Me levanté de la cama en la madrugada para ir al baño. Sentía calor, mucho calor, quizás se debía a la fiebre que me había aquejado en los últimos días. Me lavé la cara, levanté la vista y allí, en el espejo, apareció un horrible espectro que me sobresaltó, un fantasma de gesto angustiado y expresión desesperada que me miraba fijo a los ojos como suplicando algún tipo de ayuda. Quedé inmóvil, sin reacción, solo atiné a agachar la cabeza, apagar la luz y regresar a la cama. Al día siguiente, les comenté la situación a mis amigos y la mayoría de ellos coincidía en que, siendo yo víctima de una pesadilla o de una alucinación causada por la fiebre, ese fantasma que descubrí en el espejo del baño no era más que el reflejo de mi rostro.

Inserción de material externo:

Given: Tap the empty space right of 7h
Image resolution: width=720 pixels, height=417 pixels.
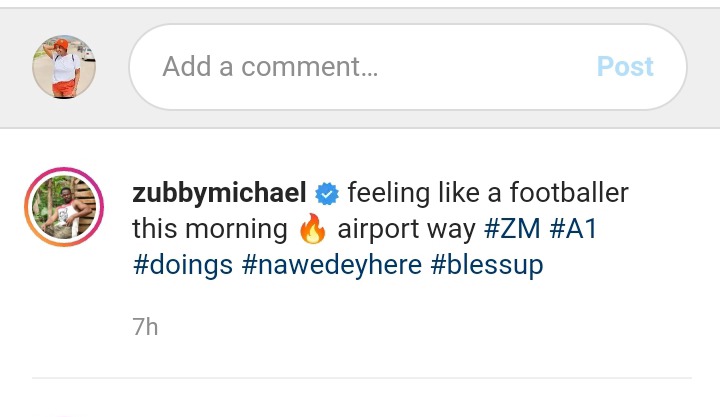Looking at the screenshot, I should click(413, 327).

Puede ser. Lo que no termino de explicarme es porque ese fenómeno sigue repitiéndose en cada madrugada que necesito ir al baño. Siempre se encuentra allí, en el espejo, ese fantasma que me pide auxilio y que yo no se como ayudar. ¿Y si mis amigos tienen razón? ¿Y si en realidad solo soy yo pidiéndome ayuda a mi mismo? De ser así, al menos, podría entender porque ese rostro que aparece en el espejo tiene ese destello de angustia en la mirada…

1 comentario:

aliada dijo...

Me ha gustado mucho, tiene un atisbo de terror estilo Allan.
Bravo!!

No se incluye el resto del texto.